── DOCUMENT PASSAGE ──

The committee deferred this bill during its March 16 meeting. Follow HB 2232 on our State Legislation Tracker for updates on the bill's status.
Today, the Arkansas House Judiciary Committee is scheduled to hear HB 2232. Although the bill’s title claims it would it promotes “nondiscrimination” and protects “religious liberty,” it would do the exact opposite. It is essentially a Mississippi-style First Amendment Defense Act (FADA)—a bill that permitted discrimination against LGBTQ people and was struck down last year as unconstitutional by a federal court—with a few interesting tweaks. The name of the bill can’t hide that this bill uses religious freedom to discriminate against LGBTQ people.
HB 2232 would privilege two specific religious beliefs: “that marriage is or should be recognized as the union of one (1) man and one (1) woman” and that “the terms "male" and "female", or "man" and "woman", refer to a person's immutable biological sex as objectively determined by anatomy and genetics by time of birth.” That it specifically targets both same-sex couples and transgender individuals makes the bill even broader than many FADA bills.

───
── DATA EXCERPTS ──

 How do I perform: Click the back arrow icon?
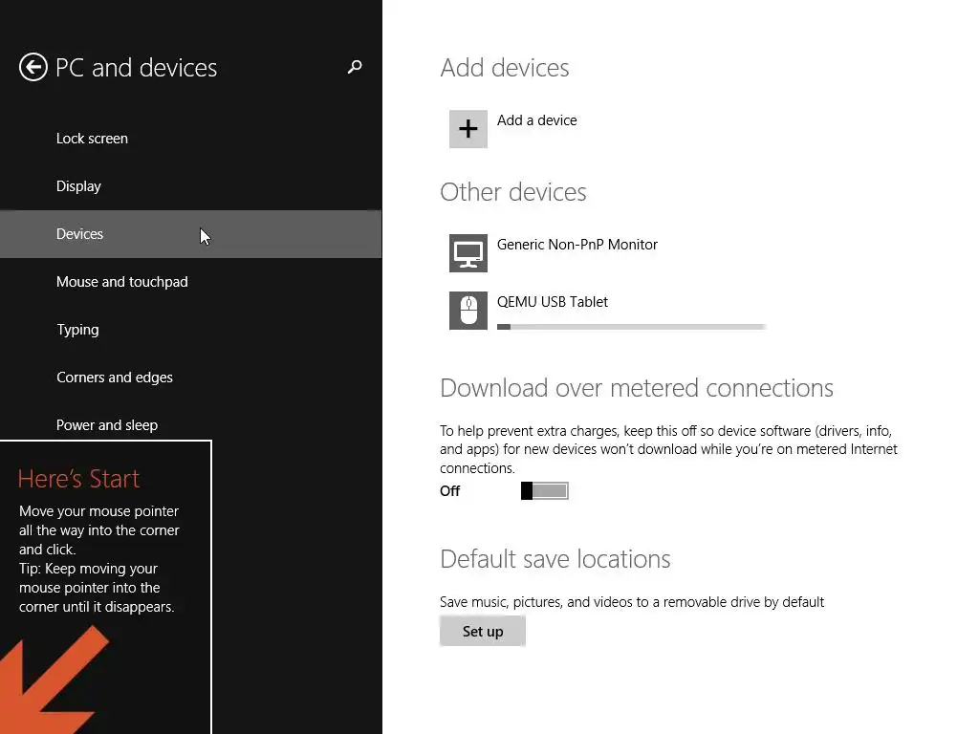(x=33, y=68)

───
── DATA EXCERPTS ──

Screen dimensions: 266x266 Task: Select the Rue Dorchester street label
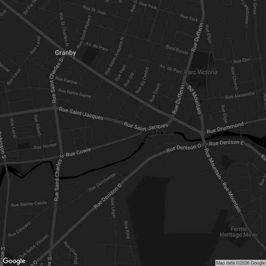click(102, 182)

───

● **CHECK YOUR UNDERSTANDING**:
a) In the passage on Arkansas HB 2232, at which meeting did the committee defer the bill?
b) Why does the passage on Arkansas HB 2232 call the bill even broader than many FADA bills? Answer in one to three sentences.
c) Pick up the passage on Arkansas HB 2232 after its final sentence and carry it on.

● **ANSWERS FOR THE EXERCISE**:
a) Its March 16 meeting.

b) HB 2232 specifically targets both same-sex couples and transgender individuals. It privileges the belief that marriage is the union of one man and one woman, and also the belief that "male" and "female" refer to a person's immutable biological sex determined at birth.

c)
The bill would prohibit the state from taking any “discriminatory action” against individuals, for-profit corporations, and organizations that believe, speak, or act in accordance with these two religious beliefs. “Discriminatory action,” as you might have guessed, really means that the government would have to allow these individuals or entities to discriminate against LGBTQ Arkansans. The state would have to provide taxpayer-funded grants and contracts to entities, approve licenses for counselors and health care workers, and give academic credit to students even though those people and entities refuse to serve LGBT people.
In particular, this bill would prohibit the state government and any Arkansas boards, commissions, or municipalities from requiring the social service providers it funds to serve all Arkansas residents. For example, if a married woman tried to seek help at a government domestic violence shelter, the organization—acting on its religious belief—could turn her away because her spouse is the same sex. Another example: A for-profit state-funded afterschool program could turn away a transgender fourth grader from an afterschool program that all of her other classmates regularly attend by citing a religious belief.
Even if the government generally prohibits these organizations from discriminating, it wouldn’t matter. HB 2232 would require the state to contract with this service provider no matter how many people it turned away.
The bill also applies to the licensing of counselors, tax treatment, among other things. If passed, the state would not be allowed to revoke the license of a counselor who refused to speak to a gay teenager because he is gay—even a teen who had called a suicide hotline.